PixsaOJ commented 2 years ago

@GloriousEggroll usage instructions?

GloriousEggroll commented 2 years ago

@GloriousEggroll usage instructions?

Arch:

git clone https://github.com/GloriousEggroll/glibc-eac-rc
cd  glibc-eac-rc/compiled-packages
sudo pacman -U glibc-2*.zst lib32-glibc-2*.zst
reboot

Fedora:

sudo dnf copr enable gloriouseggroll/glibc 
sudo dnf update glibc glibc.i686

Also open /etc/yum.repos.d/fedora.repo and /etc/yum.repos.d/fedora-updates.repo and add

exclude=glibc libnsl
PixsaOJ commented 2 years ago

@GloriousEggroll Thank you very much, kind sir!

DissCent commented 2 years ago

I recently upgraded glibc on Manjaro/Arch from 2.35-6 to 2.36-2 since it was supposed to be working with EAC again. However I now cannot launch Rogue Company again, no matter which version of Proton I choose:

image

I also tried compiling glibc 2.36 using the PKGBUILD and patches provided by @GloriousEggroll but I still get the same error. Using the same Steam library with Flatpak works fine. Any ideas what could be wrong here?

Curve commented 2 years ago

I recently upgraded glibc on Manjaro/Arch from 2.35-6 to 2.36-2 since it was supposed to be working with EAC again. However I now cannot launch Rogue Company again, no matter which version of Proton I choose:

image

I also tried compiling glibc 2.36 using the PKGBUILD and patches provided by @GloriousEggroll but I still get the same error. Using the same Steam library with Flatpak works fine. Any ideas what could be wrong here?

As far as I know all games except Rogue Company and other games from the company behind it don't seem to work even with the latest glibc update - it may be something they do specifically that still results in the breakage we're seeing

DissCent commented 2 years ago

Alright, I just noticed that the DT_HASH patch and the patches needed for Rogue Company are needed because of different issues, so I cloned the PKGBUILD from the Arch Linux package 2.36-3, applied all the patches and the build was successful and Rogue Company is now running great again.

I created a Pull Request to the repository by @GloriousEggroll - if anyone is interested, you can find my forked repo here, including pre-compiled packages: https://github.com/DissCent/glibc-eac-rc

baryluk commented 2 years ago

I came here from https://github.com/Starz0r/AreWeAntiCheatYet/issues/444 , but I think this is a better place.

Doesn't work for me.

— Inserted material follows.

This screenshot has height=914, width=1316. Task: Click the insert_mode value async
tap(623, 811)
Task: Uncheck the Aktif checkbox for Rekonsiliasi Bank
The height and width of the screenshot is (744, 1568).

Launcher says: "Launc Error, Failed to load the anti-cheat module", and EXIT button. Nothing in the logs.

I checked game directories, and for EAC there are only dlls, no linux .so files.

Debian testing. libc6 2.34-7 if that matters. Kernel 6.0.0-rc4

benjamin051000 commented 1 year ago

Bumping this issue: On Fedora 36 using steam flatpak, tried several vesrions of proton but EAC is giving me the same error, it won't start. Tried a couple different versions of proton and proton ge.

chewi commented 1 year ago

Bumping this issue: On Fedora 36 using steam flatpak, tried several vesrions of proton but EAC is giving me the same error, it won't start. Tried a couple different versions of proton and proton ge.

This repository is specifically for Gentoo. It's not Valve's fault either. You need to raise this with the Fedora developers.